The pediatric infectious disease specialists at the University of Florida who are treating her son called Melanie Somnitz last week asking that she have serological testing done to confirm the MIS-C diagnosis.
“He fits. Literally go down the checklist, and he has all the things except for the COVID antibody test. He had the red eyes, the high fever, the rash, negative COVID tests, diarrhea and vomiting,” Somnitz said, adding, “he was admitted to the PICU (pediatric intensive care unit) for five days.”
MIS-C manifests in people under age 21 who are positive for COVID-19 or have antigens or have been exposed to COVID-19 in the four weeks prior to the onset of symptoms, according to the Centers for Disease Control and Prevention. The symptoms include fever, rash, swelling of the hands and feet, irritation and redness of the whites of the eyes, swollen lymph glands in the neck and irritation and inflammation of the mouth, lips and throat.

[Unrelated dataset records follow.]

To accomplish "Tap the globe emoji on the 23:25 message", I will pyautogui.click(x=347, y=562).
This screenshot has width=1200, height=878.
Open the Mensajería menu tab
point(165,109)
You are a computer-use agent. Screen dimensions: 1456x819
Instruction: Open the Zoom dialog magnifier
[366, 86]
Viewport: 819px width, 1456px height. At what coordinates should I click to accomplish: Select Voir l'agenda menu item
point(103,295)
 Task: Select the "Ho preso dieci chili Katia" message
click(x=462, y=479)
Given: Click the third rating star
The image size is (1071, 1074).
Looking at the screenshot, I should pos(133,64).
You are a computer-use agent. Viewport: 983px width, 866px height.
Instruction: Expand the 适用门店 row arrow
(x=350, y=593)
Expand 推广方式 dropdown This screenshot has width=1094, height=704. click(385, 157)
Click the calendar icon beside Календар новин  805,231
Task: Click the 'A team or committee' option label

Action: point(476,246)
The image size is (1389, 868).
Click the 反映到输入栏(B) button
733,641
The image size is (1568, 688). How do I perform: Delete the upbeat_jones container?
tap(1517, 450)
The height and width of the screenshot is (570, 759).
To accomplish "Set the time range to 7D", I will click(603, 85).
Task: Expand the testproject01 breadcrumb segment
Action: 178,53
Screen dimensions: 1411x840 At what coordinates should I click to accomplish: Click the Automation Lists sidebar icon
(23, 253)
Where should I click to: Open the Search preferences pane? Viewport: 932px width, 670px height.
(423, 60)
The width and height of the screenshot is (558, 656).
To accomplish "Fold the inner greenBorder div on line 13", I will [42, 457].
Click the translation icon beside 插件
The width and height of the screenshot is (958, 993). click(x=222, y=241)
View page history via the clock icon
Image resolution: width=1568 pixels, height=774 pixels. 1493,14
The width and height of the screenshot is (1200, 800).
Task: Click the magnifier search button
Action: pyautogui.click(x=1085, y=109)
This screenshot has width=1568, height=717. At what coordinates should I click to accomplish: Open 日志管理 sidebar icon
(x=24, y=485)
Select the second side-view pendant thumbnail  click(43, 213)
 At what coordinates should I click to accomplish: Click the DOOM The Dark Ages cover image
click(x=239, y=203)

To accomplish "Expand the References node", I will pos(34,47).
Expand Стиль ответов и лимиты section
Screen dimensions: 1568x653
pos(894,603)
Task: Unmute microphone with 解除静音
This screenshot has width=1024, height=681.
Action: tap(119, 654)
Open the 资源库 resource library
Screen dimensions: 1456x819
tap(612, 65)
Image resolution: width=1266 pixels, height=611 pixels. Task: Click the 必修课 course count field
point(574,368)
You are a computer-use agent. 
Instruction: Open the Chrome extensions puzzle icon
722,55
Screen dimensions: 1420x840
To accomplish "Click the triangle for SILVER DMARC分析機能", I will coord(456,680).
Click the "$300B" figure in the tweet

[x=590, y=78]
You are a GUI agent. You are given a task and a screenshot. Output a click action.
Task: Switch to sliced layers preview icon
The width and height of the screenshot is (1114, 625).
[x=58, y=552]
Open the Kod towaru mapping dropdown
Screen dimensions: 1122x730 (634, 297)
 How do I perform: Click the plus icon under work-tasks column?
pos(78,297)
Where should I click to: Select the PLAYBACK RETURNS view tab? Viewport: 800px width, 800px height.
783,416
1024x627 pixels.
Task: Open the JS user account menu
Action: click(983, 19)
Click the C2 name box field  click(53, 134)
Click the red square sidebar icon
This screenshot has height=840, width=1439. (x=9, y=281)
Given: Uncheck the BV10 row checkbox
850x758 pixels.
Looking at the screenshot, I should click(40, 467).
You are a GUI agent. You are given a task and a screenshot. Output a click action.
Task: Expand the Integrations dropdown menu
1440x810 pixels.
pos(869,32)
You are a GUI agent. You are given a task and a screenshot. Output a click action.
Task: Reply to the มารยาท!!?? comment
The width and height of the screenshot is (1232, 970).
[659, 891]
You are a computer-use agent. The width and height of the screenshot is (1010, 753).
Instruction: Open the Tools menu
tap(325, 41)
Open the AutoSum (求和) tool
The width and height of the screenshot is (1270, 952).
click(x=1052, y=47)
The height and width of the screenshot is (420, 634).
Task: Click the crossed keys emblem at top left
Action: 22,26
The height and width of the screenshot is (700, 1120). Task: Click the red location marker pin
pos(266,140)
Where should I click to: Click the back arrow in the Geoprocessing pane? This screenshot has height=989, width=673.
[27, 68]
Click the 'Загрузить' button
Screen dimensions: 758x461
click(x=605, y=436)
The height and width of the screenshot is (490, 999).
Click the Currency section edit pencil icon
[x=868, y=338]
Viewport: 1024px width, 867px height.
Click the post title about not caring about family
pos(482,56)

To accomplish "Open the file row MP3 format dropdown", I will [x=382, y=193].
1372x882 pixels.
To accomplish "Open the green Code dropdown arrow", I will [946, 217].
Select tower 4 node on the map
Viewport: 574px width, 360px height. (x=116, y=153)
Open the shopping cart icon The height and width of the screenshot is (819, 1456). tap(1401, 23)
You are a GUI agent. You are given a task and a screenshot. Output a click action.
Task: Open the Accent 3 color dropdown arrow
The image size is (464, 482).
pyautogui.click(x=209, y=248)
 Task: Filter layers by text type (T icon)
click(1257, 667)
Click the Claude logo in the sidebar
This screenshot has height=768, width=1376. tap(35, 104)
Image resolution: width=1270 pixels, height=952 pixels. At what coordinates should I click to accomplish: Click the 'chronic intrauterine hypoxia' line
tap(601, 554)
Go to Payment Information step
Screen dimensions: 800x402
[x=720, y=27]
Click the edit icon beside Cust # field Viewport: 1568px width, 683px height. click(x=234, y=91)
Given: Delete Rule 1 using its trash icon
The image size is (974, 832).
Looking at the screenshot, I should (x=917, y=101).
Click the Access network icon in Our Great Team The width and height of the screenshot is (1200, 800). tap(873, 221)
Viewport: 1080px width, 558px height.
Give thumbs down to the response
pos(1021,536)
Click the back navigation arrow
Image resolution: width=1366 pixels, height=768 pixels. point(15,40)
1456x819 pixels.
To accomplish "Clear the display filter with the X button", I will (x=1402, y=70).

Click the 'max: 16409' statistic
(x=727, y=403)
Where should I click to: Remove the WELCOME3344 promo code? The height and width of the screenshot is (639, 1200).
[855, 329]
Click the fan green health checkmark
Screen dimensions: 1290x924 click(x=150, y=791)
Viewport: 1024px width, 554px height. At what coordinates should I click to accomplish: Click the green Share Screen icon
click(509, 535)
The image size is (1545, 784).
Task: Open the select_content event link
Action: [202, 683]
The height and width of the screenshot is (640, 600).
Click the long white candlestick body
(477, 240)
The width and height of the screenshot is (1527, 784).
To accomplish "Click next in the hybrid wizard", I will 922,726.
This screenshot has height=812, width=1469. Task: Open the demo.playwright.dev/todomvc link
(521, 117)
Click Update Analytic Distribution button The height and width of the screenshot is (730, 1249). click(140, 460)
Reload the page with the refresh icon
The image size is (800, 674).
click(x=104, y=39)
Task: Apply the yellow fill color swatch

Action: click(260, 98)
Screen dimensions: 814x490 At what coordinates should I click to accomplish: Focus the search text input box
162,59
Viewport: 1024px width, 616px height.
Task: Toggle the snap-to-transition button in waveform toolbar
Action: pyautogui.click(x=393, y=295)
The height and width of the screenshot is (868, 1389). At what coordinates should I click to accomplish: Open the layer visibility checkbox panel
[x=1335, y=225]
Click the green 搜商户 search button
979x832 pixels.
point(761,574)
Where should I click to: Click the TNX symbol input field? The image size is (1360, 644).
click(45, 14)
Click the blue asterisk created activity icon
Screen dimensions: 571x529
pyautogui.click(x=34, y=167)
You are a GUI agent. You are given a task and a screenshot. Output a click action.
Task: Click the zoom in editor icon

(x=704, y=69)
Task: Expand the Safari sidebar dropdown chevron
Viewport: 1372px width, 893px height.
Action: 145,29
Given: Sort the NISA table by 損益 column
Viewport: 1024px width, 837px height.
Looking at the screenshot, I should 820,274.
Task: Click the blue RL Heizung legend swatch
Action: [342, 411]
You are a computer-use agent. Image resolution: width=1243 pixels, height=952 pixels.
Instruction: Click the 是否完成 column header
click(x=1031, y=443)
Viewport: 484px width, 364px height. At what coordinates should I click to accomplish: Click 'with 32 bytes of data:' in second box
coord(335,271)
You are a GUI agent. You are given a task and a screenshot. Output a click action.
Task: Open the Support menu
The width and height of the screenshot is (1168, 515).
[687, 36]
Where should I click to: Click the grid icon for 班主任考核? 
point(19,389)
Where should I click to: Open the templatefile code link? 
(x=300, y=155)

Rathore said physicians had never heard the term “MIS-C” two months ago. Now, he said, physicians and hospitals across the state are treating patients.
“I know there are cases all over Florida and all over the United States,” Rathore said.
While the state Department of Health has not commented on the numbers of cases, Rathore said Florida might not have the data yet. He noted that physicians and hospitals weren’t told to report the data to the state until this week.
Three Southeast Florida children’s hospitals have six confirmed MIS-C cases, with two cases at Holtz Children’s Hospital in Miami, two at Nicklaus Children’s Hospital in Miami and two at Joe DiMaggio Children’s Hospital in Hollywood, representatives of the facilities told The News Service of Florida.
But not all children's hospitals in Florida say they have MIS-C patients or have seen suspected cases.
“This is not something we're seeing.” Alayna Curry, a spokeswoman for Arnold Palmer Hospital for Children in Orlando, told the News Service.
All Children’s Hospital in St. Petersburg said Tuesday it had no definitive cases. It did not respond to follow-up inquiries Thursday.
It’s been about a month since Ezra was released from the hospital, and Melanie Somnitz said he’s doing better.
“He's still taking a nap every day, he’s still really worn out,” said Somnitz, who has three other children. “His foot is normal now, but you can see where it’s dry, where it swelled real big.”
But it’s not the short term that she’s worried about. She said she worries about the long-term effects MIS-C will have on her son, who developed a heart murmur after his illness in April.
Though this emerging MIS-C presents another new scare associated with COVID-19, Rathore said parents need to be informed but not worried.
“I think they need to use the usual parental common-sense skills that we all as parents do,” Rathore said. “Look at the kid. And if your kid looks sick, call your pediatrician and let the pediatrician advise you. If your kid looks very sick and you take them to the emergency department, we are ready and prepared to take care of your children.”